The reality is AMD and Intel in mainline drivers get implicit sync and explicit sync to in fact work with each other. Glamor working with AMD and Intel and other mainline drivers basically kills Nvidia arguement by the Linux kernel rules. There is a very high price for not being mainline with the Linux kernel. Big one is your request for kernel changes are straight can be vetoed by anyone who had mainline code.

And has been said ad-nauseam, the fact that Intel/AMD managed to get it to work is complete moot point. NVidia's driver is not designed like AMD's or Intels and its not feasible to get it to work with implicit sync (NVidia tried to do this, exactly as mesa wanted and it failed). So you can accept that or you can keep on shaking your fist like an old man complaining about people on his lawn.

Also they have had a like decade worth of time to get all of the peculiarities of GBM/KMS/Mesa worked out? NVidia just started working with with this part of the stack like 2-3 years ago.

I mean if you want to delay the Wayland transition by another 10 years then that sounds like a brilliant idea

**wertigon** · 27 May 2022, 11:07 AM

Originally posted by mdedetrich View Post

NVidia's driver is not designed like AMD's or Intels

From a Linux user point of view this point is *completely*, utterly irrelevant.

Look, it's like what is happening right now in the auto industry. In my town there are two dealers. On the left side of the main street, there is Ford selling ICE trucks, and on the right side of the street there is these upstart Chinese bastards called BYD selling EV trucks, that are in pretty much every way superior to whatever Ford is offering, at a comparable price.

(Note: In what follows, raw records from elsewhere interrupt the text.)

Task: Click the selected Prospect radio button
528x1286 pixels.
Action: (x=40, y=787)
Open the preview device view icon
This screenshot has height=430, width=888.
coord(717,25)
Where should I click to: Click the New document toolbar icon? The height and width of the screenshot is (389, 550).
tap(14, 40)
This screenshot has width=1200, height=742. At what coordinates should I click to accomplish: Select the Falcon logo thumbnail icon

Can you give me ANY compelling reason why I should not buy a BYD if the BYD meets all my needs and does so while being cheaper to drive, cheaper to own, and is at price parity with the ICE car? And, why should the consumer care whether or not Ford cannot compete because their cars are built in a different way?

So, I am a Linux user. I run Wayland due to it being the better alternative for me. I want to buy a new GPU. Why should I pick Nvidia, especially if it won't work for my machine?

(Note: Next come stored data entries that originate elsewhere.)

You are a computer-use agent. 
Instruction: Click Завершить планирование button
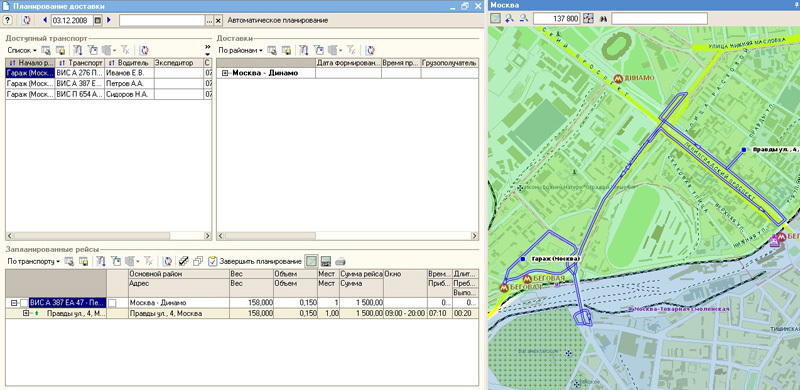[x=255, y=261]
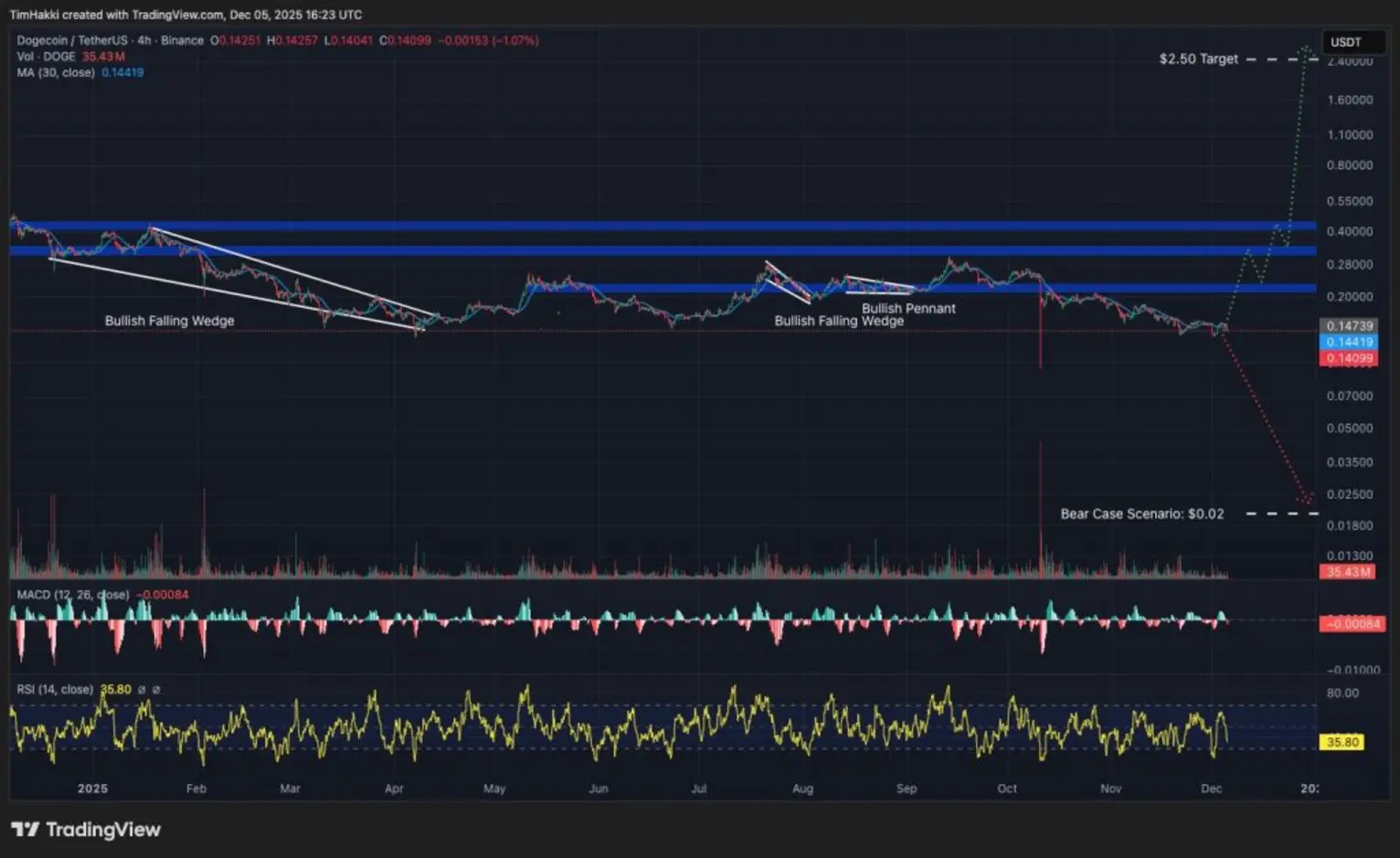Select the MACD (12, 26, close) legend

72,595
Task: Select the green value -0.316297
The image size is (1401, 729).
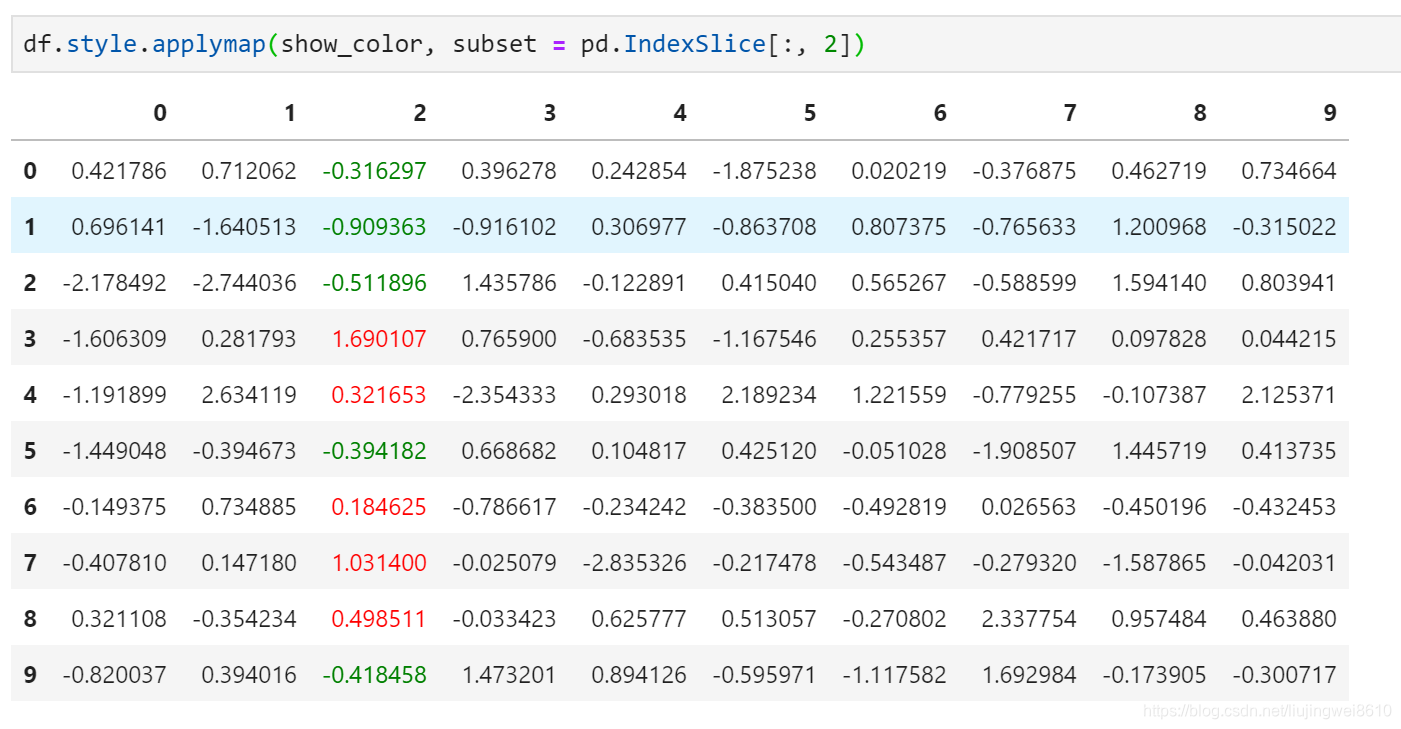Action: coord(376,170)
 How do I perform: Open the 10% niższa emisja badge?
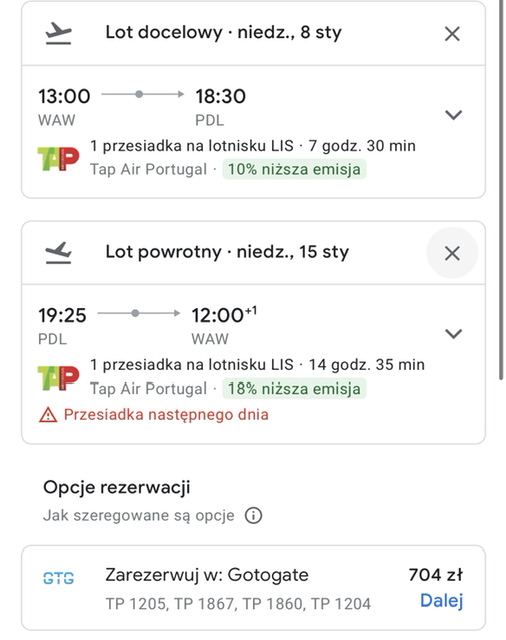point(294,169)
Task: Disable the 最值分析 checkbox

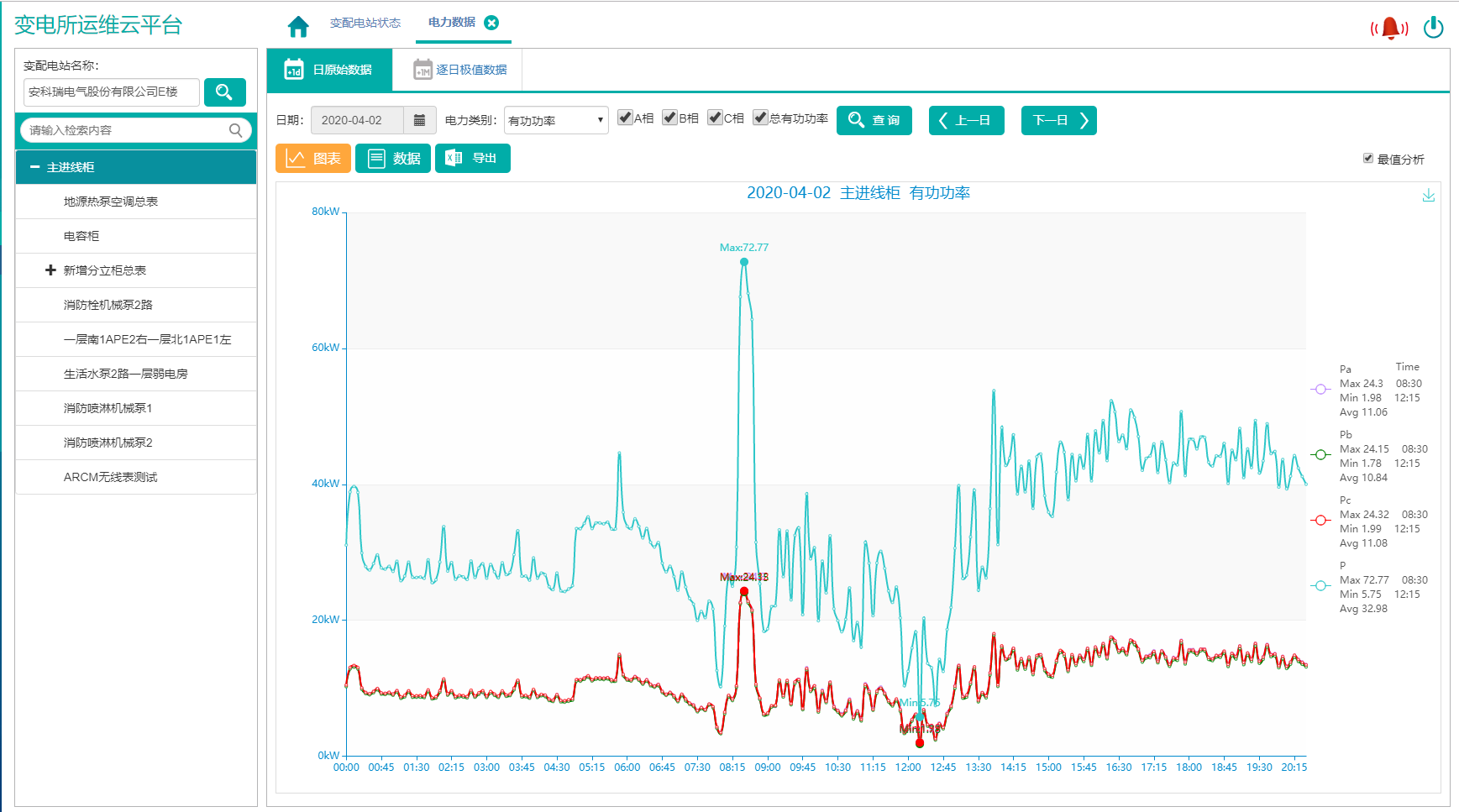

**mdedetrich** · 27 May 2022, 11:15 AM

Originally posted by wertigon View Post

From a Linux user point of view this point is *completely*, utterly irrelevant.

Look, it's like what is happening right now in the auto industry. In my town there are two dealers. On the left side of the main street, there is Ford selling ICE trucks, and on the right side of the street there is these upstart Chinese bastards called BYD selling EV trucks, that are in pretty much every way superior to whatever Ford is offering, at a comparable price.

Can you give me ANY compelling reason why I should not buy a BYD if the BYD meets all my needs and does so while being cheaper to drive, cheaper to own, and is at price parity with the ICE car? And, why should the consumer care whether or not Ford cannot compete because their cars are built in a different way?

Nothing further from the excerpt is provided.